▶ **Problem details**: Write out the part of the rows that opens with the line containing "Task: Click Layout" and closes with the line containing "click(x=409, y=48)" as a numbered list, leaving out blank lines.

▶ **Material supplied**:
┄┄┄┄┄┄┄┄┄┄┄┄┄┄┄┄┄┄┄┄

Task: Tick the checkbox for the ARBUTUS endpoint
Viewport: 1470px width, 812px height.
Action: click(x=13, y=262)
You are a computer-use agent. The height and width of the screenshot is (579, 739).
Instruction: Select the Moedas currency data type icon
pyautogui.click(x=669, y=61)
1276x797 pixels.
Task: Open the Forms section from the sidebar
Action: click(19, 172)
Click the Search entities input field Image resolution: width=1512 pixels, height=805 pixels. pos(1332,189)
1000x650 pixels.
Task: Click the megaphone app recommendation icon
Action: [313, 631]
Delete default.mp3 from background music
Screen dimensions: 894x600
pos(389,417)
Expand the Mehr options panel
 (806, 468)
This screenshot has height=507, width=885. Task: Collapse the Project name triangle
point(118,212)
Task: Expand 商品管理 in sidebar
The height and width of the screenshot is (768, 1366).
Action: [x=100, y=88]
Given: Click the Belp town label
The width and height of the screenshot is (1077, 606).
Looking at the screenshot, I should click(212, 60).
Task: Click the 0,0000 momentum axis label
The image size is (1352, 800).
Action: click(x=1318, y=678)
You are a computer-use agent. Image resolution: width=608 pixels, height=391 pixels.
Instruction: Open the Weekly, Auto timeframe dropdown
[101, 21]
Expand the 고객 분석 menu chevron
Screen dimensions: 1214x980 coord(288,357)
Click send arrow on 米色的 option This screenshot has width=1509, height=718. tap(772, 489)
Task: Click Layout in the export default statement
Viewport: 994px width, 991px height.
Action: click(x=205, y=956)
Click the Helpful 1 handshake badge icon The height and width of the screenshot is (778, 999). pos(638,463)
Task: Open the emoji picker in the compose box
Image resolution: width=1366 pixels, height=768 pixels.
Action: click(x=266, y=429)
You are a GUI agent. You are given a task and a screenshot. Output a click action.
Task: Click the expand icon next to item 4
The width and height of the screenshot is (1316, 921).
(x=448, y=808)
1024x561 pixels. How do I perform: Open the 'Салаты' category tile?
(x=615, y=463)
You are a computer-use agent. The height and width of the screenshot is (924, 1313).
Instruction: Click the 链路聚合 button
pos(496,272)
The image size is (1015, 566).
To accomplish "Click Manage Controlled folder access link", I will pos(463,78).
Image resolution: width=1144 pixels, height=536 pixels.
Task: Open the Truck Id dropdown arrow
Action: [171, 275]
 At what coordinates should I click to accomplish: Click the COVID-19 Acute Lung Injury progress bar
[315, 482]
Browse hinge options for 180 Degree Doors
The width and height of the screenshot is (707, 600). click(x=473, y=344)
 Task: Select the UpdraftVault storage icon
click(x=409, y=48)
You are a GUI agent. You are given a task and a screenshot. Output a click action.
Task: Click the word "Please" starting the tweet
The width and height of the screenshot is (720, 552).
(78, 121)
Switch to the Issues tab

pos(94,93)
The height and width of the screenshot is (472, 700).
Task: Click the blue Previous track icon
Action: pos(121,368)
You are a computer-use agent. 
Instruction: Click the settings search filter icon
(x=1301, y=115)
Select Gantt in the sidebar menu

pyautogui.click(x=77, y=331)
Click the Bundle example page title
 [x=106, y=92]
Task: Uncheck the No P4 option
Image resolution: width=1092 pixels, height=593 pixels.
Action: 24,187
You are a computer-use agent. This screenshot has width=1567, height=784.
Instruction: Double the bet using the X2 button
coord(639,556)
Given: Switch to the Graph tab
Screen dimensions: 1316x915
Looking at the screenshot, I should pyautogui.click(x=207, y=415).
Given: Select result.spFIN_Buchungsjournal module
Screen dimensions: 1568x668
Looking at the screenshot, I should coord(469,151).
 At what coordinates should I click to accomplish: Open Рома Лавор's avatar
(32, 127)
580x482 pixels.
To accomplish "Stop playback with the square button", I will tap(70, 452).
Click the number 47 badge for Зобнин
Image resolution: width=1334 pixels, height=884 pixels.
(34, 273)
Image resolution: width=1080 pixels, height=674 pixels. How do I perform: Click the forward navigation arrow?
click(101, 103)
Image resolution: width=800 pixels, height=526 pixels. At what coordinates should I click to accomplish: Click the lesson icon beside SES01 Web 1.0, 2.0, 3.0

┄┄┄┄┄┄┄┄┄┄┄┄┄┄┄┄┄┄┄┄

▶ **Output for this task**:
1. Task: Click Layout in the export default statement
2. Viewport: 994px width, 991px height.
3. Action: click(x=205, y=956)
4. Click the Helpful 1 handshake badge icon The height and width of the screenshot is (778, 999). pos(638,463)
5. Task: Open the emoji picker in the compose box
6. Image resolution: width=1366 pixels, height=768 pixels.
7. Action: click(x=266, y=429)
8. You are a GUI agent. You are given a task and a screenshot. Output a click action.
9. Task: Click the expand icon next to item 4
10. The width and height of the screenshot is (1316, 921).
11. (x=448, y=808)
12. 1024x561 pixels. How do I perform: Open the 'Салаты' category tile?
13. (x=615, y=463)
14. You are a computer-use agent. The height and width of the screenshot is (924, 1313).
15. Instruction: Click the 链路聚合 button
16. pos(496,272)
17. The image size is (1015, 566).
18. To accomplish "Click Manage Controlled folder access link", I will pos(463,78).
19. Image resolution: width=1144 pixels, height=536 pixels.
20. Task: Open the Truck Id dropdown arrow
21. Action: [171, 275]
22.  At what coordinates should I click to accomplish: Click the COVID-19 Acute Lung Injury progress bar
23. [315, 482]
24. Browse hinge options for 180 Degree Doors
25. The width and height of the screenshot is (707, 600). click(x=473, y=344)
26.  Task: Select the UpdraftVault storage icon
27. click(x=409, y=48)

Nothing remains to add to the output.